▸ Problems to work on
(1) Rewrite the Natasha Marsh article, taking everything from "Some critics say" down to "what people feel.", and substitute "tired formula" for "cliche".
(2) Name every sporting event or competition mentioned in the Natasha Marsh article.
(3) Extend the Natasha Marsh article past its final sentence.

▸ Source text
◇ ◇ ◇ ◇ ◇ ◇ ◇

Natasha Marsh has recorded ITV's theme tune for Euro 2008, which kicks off next month

Some critics say that mixing classical music and football on television has become a cliche. But Natasha, the daughter of a piano teacher and a voice coach, insists: "There's nothing wrong with that. It's just so moving, it's so epic, and that's what people feel.

"When you see footballers crying their eyes out or spectators who are just full of emotion, classical music matches that. There's a bit of a stigma attached to it that you've got to be educated to really get it and that's just rubbish, total rubbish.

"When Pavarotti did it, it became a defining moment, and he paved the way for artists like me who are making crossover music – accessible classical music."

Luciano Pavarotti

Luciano Pavarotti will never be forgotten for his legendary rendition of Nessun Dorma for the World Cup in 1990

In another swipe at criticism by opera "purists", Natasha, who also sang the National Anthem before this year's Carling Cup Final, says: 'I came from the real opera world. I went to college and didn't get a record deal when I was 18. I worked for years as an opera singer. When EMI approached me for the record deal, I knew that the purists were going to look at me and say, “Why are you wasting your time”.

"But actually, I can't bear snobbism. Music is music – if you commit to the songs and the lyrics and you give a compelling performance, then that's what it's about."

Natasha's debut album Amour hit No1 in the classical charts in its first week last year, a reward for her strong pedigree in opera.

◇ ◇ ◇ ◇ ◇ ◇ ◇

▸ Exercise data
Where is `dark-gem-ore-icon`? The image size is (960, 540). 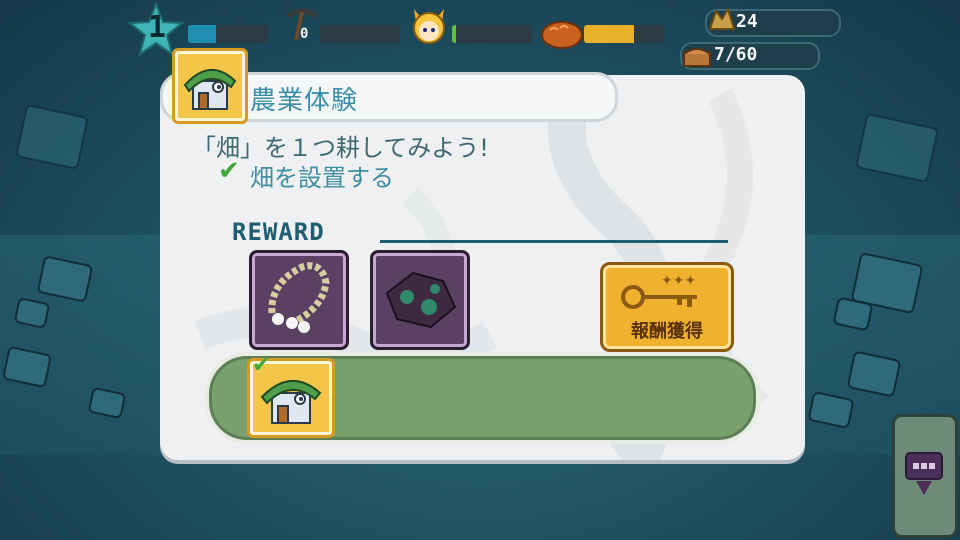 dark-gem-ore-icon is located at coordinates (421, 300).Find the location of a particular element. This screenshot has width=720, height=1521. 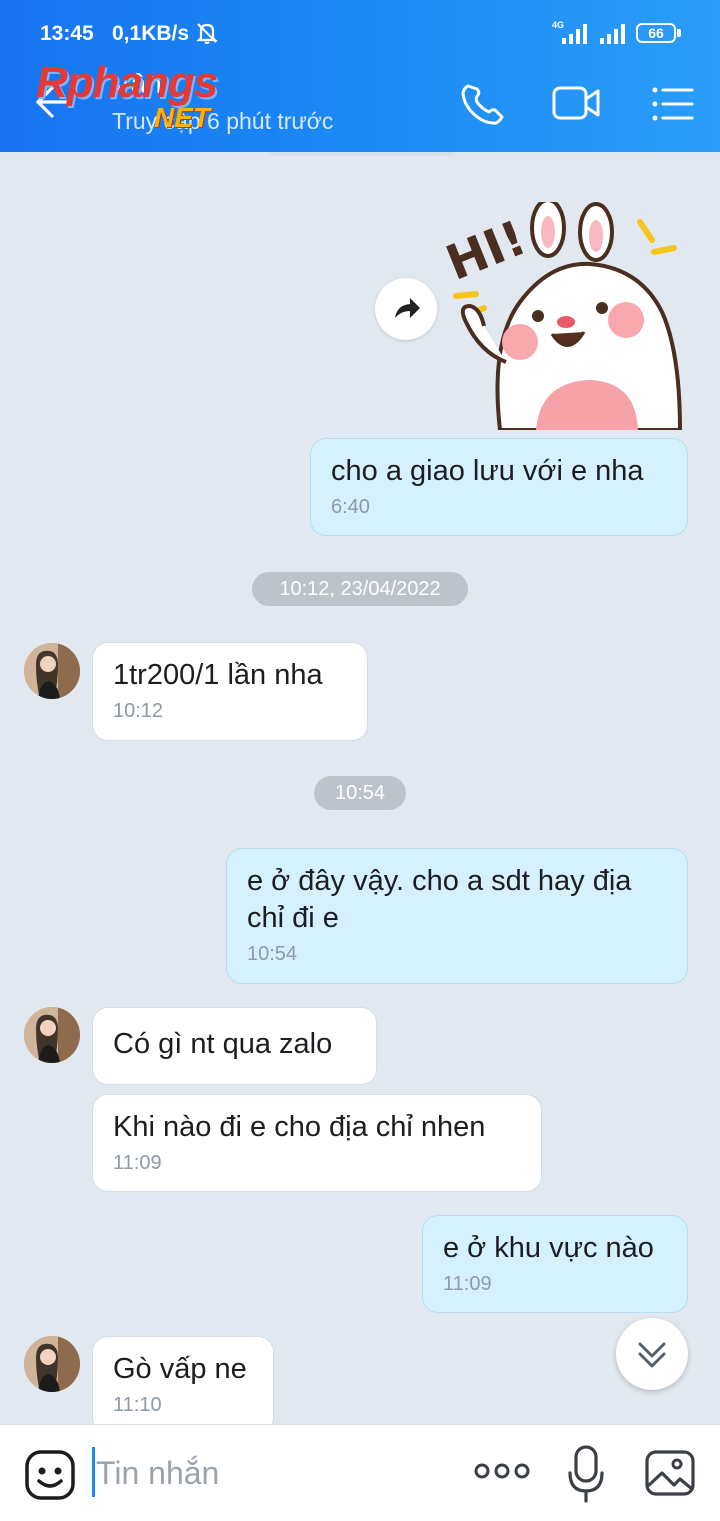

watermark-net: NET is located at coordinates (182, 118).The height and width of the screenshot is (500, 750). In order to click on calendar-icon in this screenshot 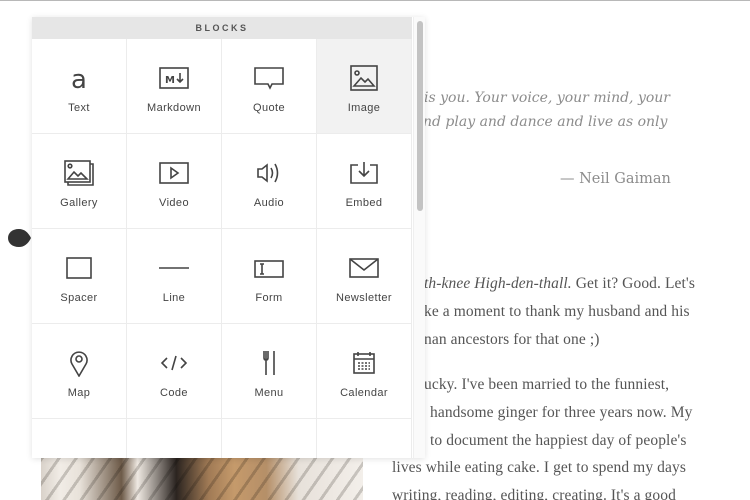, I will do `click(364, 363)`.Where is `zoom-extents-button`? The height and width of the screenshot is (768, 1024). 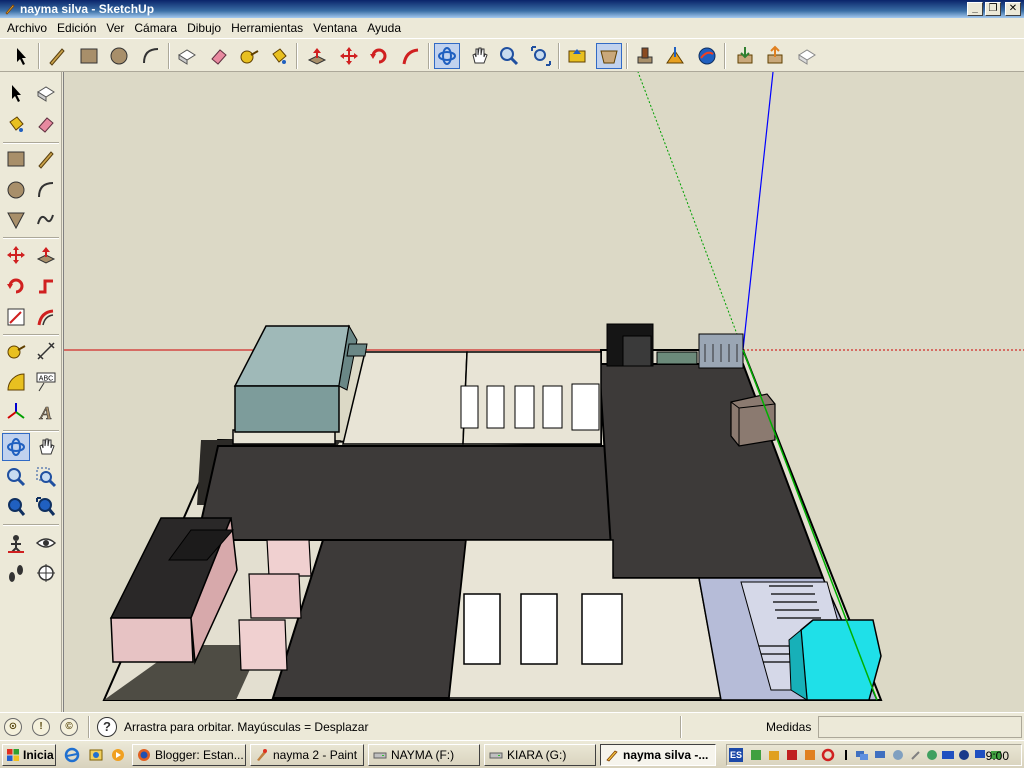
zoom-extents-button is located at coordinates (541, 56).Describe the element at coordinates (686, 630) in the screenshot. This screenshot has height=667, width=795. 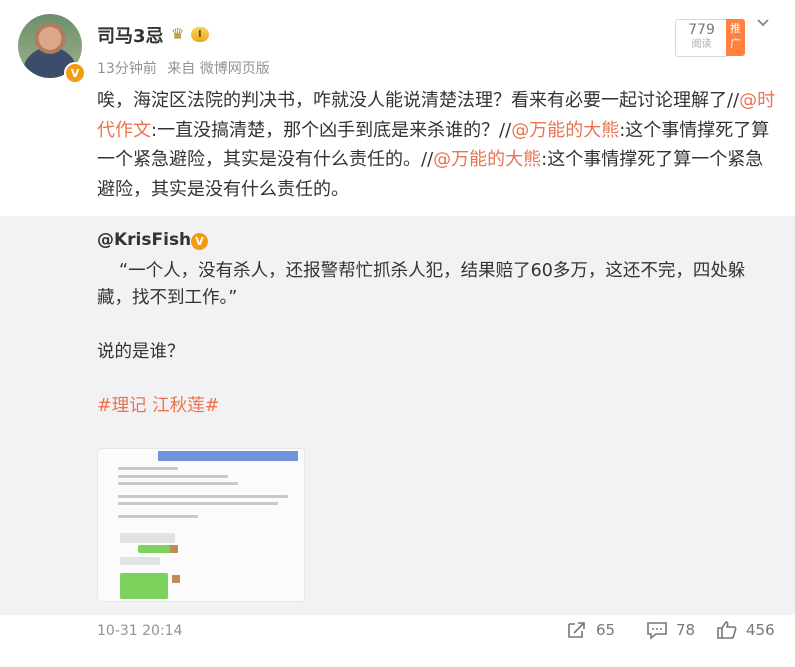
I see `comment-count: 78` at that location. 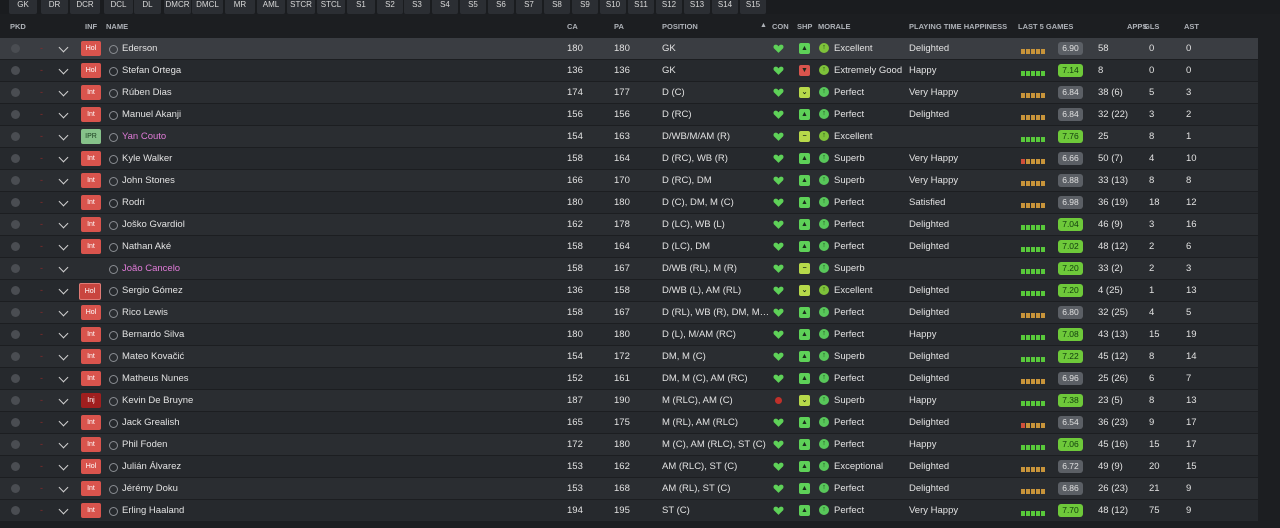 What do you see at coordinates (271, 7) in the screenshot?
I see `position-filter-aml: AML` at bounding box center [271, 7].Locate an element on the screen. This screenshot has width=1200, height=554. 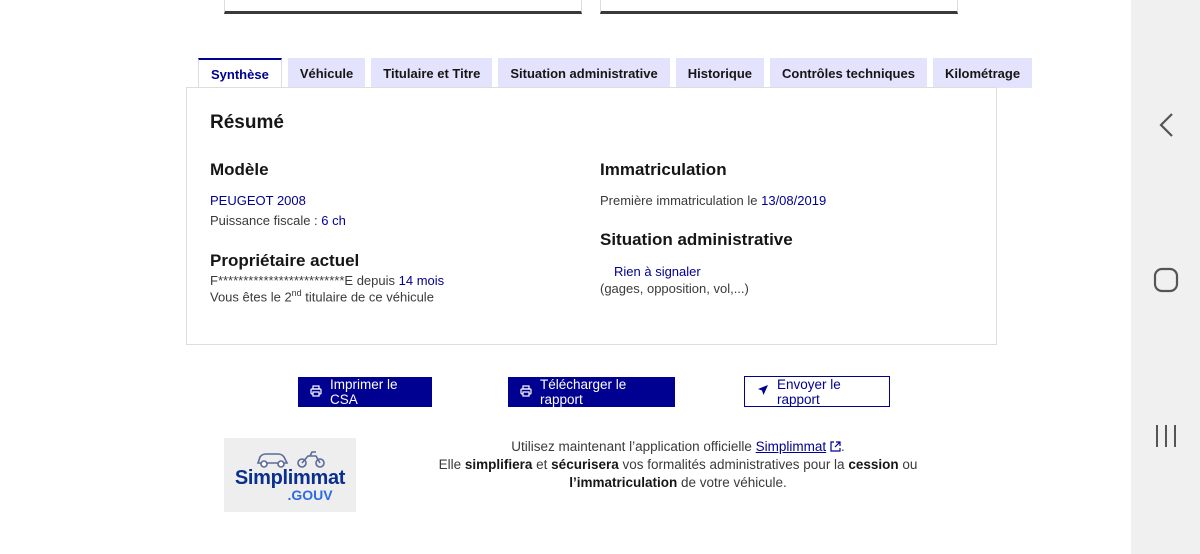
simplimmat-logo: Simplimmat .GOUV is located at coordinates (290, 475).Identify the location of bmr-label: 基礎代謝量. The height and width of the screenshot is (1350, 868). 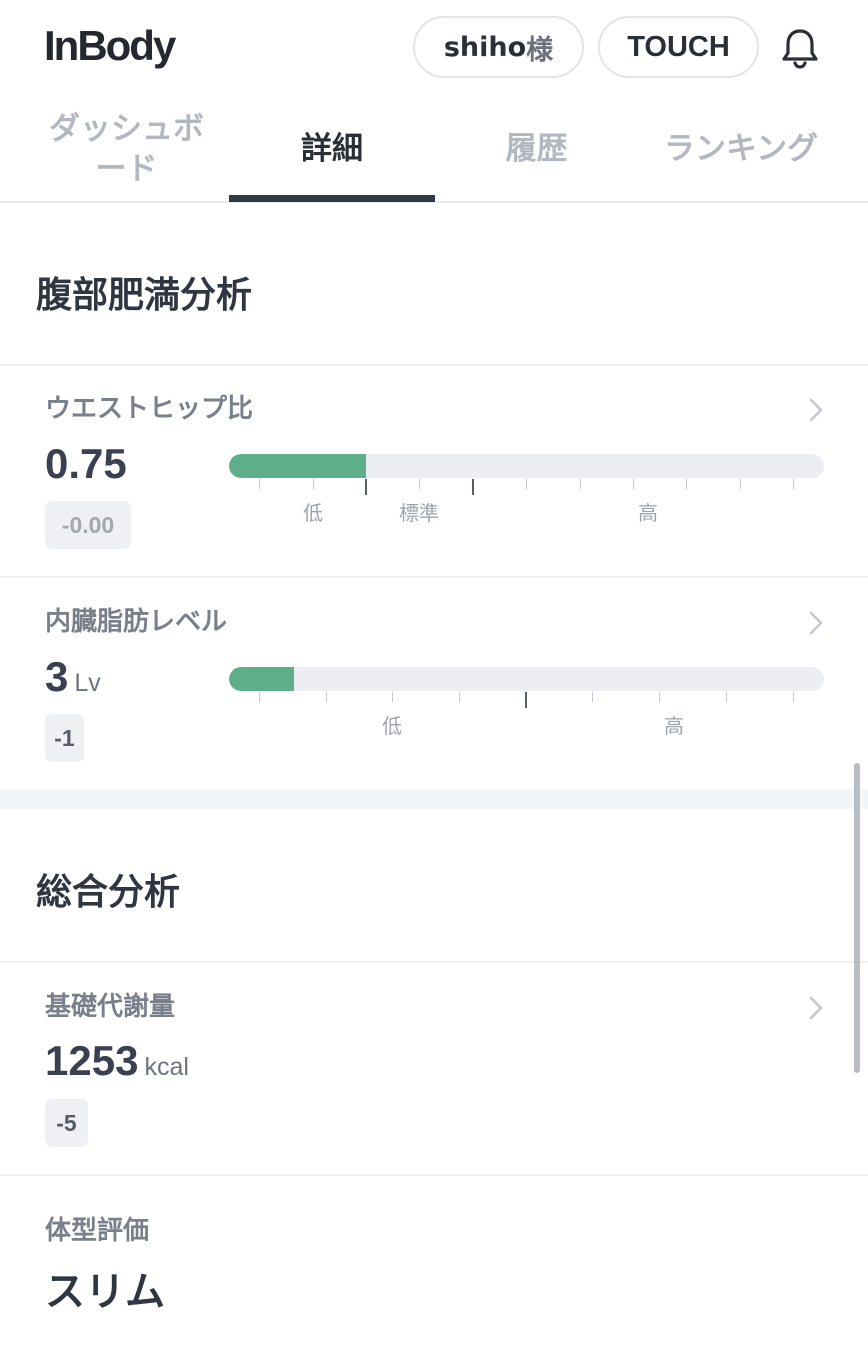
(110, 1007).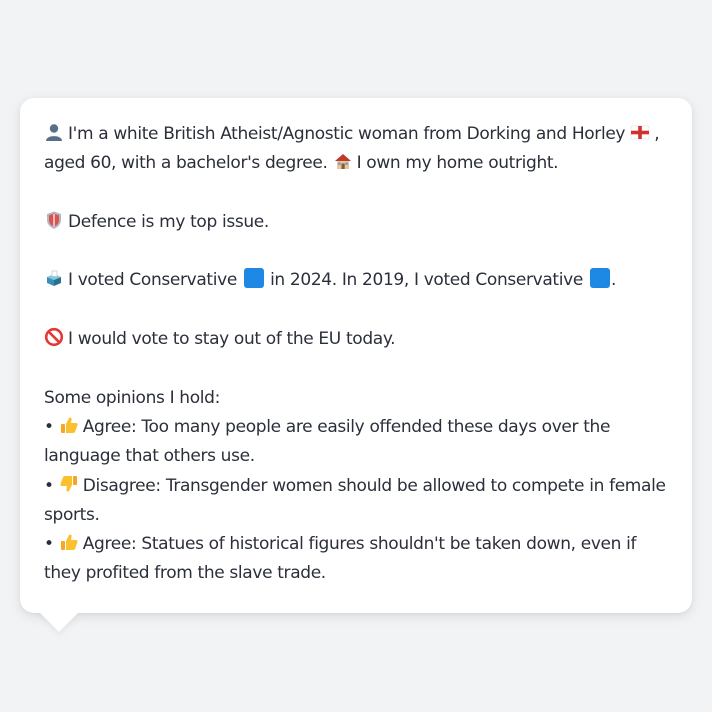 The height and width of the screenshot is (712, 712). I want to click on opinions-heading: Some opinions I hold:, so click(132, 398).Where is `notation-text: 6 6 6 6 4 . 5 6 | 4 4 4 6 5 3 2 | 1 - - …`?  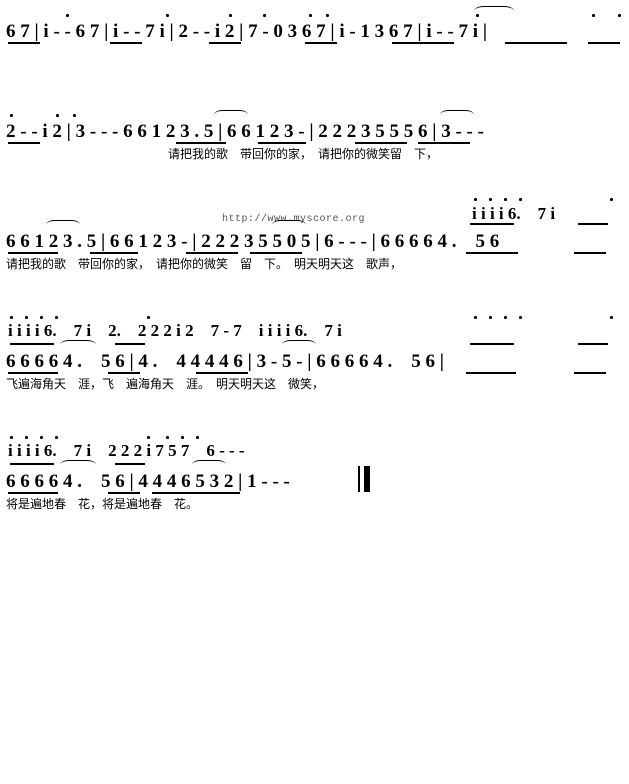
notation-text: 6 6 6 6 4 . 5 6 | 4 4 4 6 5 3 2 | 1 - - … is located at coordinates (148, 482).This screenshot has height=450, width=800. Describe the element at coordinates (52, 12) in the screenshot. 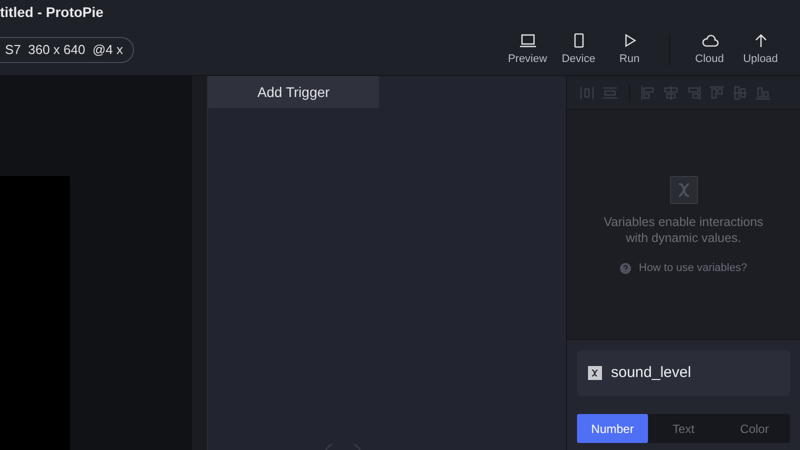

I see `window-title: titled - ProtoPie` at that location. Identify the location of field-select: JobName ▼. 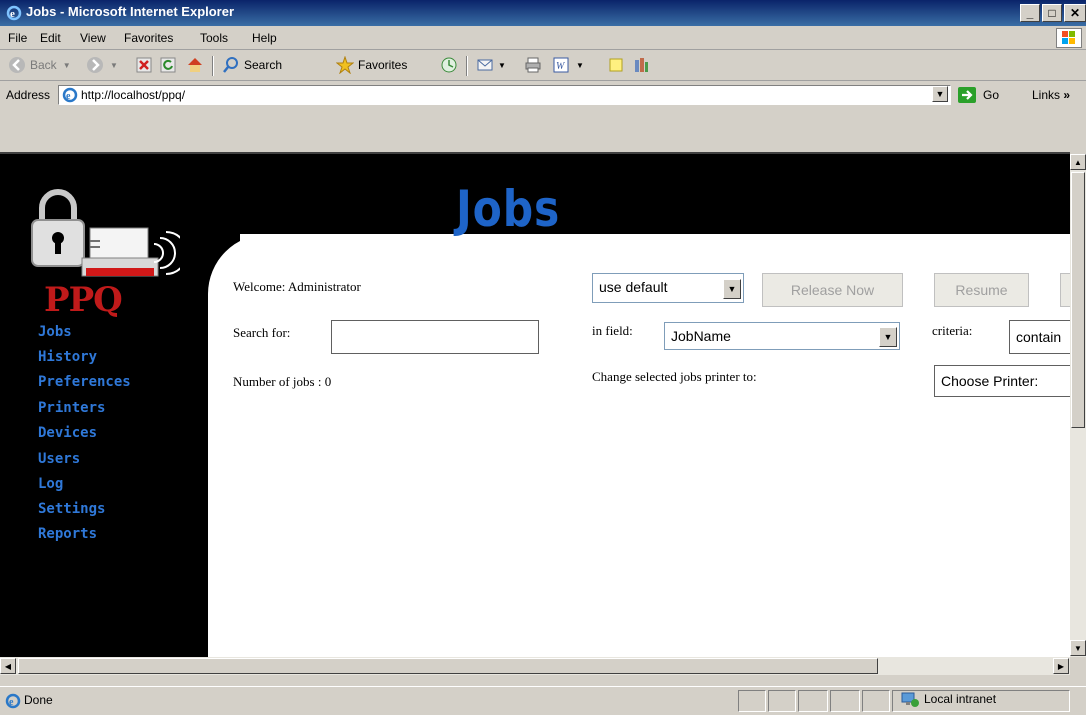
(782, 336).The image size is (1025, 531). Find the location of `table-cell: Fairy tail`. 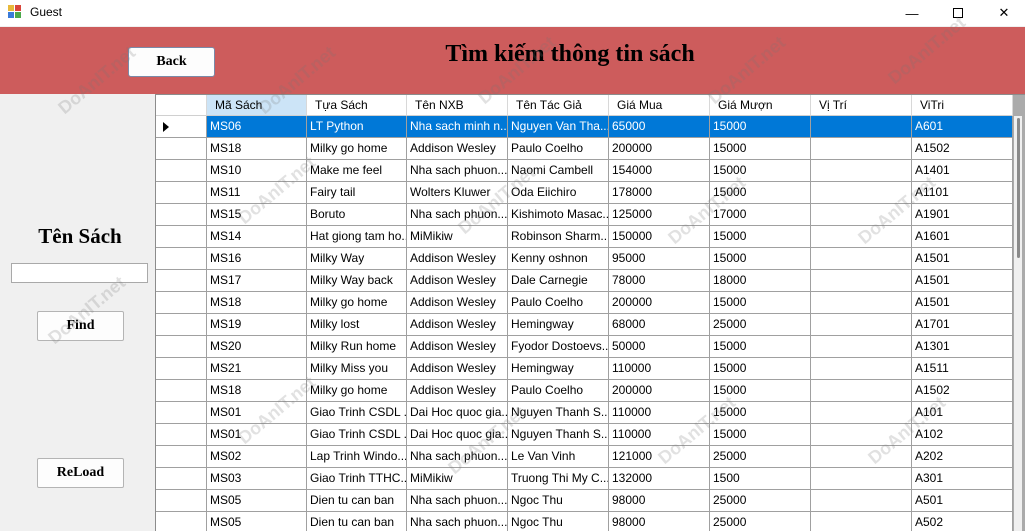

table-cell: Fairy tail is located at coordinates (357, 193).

◇ ◇ ◇ ◇ ◇ ◇ ◇

▸ Answers per task
(1)
Some critics say that mixing classical music and football on television has become a tired formula. But Natasha, the daughter of a piano teacher and a voice coach, insists: "There's nothing wrong with that. It's just so moving, it's so epic, and that's what people feel.

(2)
Euro 2008
The World Cup in 1990
This year's Carling Cup Final

(3)
She won a scholarship to the prestigious Royal College of Music and went on to sing for opera companies including the Glyndebourne Touring Opera.

She is currently touring with Britain's Got Talent winner Paul Potts, who won the ITV competition by singing an impassioned version of Nessun Dorma.

Next month at the House of Commons she will perform a specially written song based on the theme from the hit movie Schindler's List at a commemoration of the 79th anniversary of the birth of tragic Jewish schoolgirl diarist Anne Frank.

Natasha, married to composer Dobs Vye, is unequivocal in her belief that classical music and sport have much in common.

She says: "The passions in football and opera are identical. You get goosebumps when you sing a high note, you get goosebumps when you score a goal. It's the same electrifying experience when the audience, all the spectators, go, 'Wow, what an amazing moment.'"

She will no doubt be hoping for such a moment when the soccer team she supports, Watford, play the first leg against Hull in their play-off bid for promotion to the Premiership.